Unable to get a cisTEM job to parallelize on multiple nodes in cluster

Hi,

I am trying to run cisTEM after requesting an interactive session over mutiple nodes in our cluster. The jobs are just running on processors on single node and not using the other nodes.

The file system in the cluster is gpfs and we are using PBS job submission.

Do you have any suggestions for effectively running cisTEM jobs using mutiple nodes.

Thanks

Hi,

If using a PBS cluster, can't you just qsub all the jobs as single jobs and not worry about running an interactive session?

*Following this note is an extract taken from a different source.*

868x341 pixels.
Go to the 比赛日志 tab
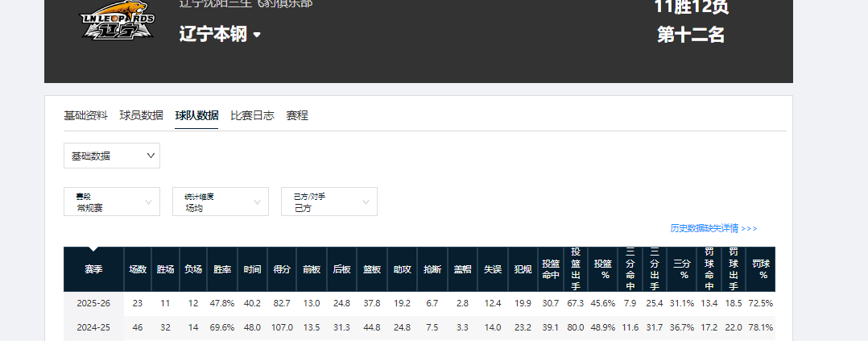point(252,115)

I think if you want to run in an interactive session this way, you will need to have a run profile that explicitly ssh's to the machines directly, however each time you start a session the machines will likely be different, so this isn't really optimal.

Tim

Hi Tim,

Thanks for your response.

So far I have been running the job using the GUI after requesting the interactive session.

What is the best way to launch it as conventional jobs? Do you have any template job file which you can share.

Thanks

job

Hi Tim,

The reason I asked the above question regarding job file is because we were trying earlier to launch jobs on mutiple nodes using the cisTEM GUI with the following job template file:

#!/bin/csh
#PBS -l nodes=3:ppn=40
module load cistem
$variable

We would specify this job file through the Manager Command at the Settings window of cisTEM.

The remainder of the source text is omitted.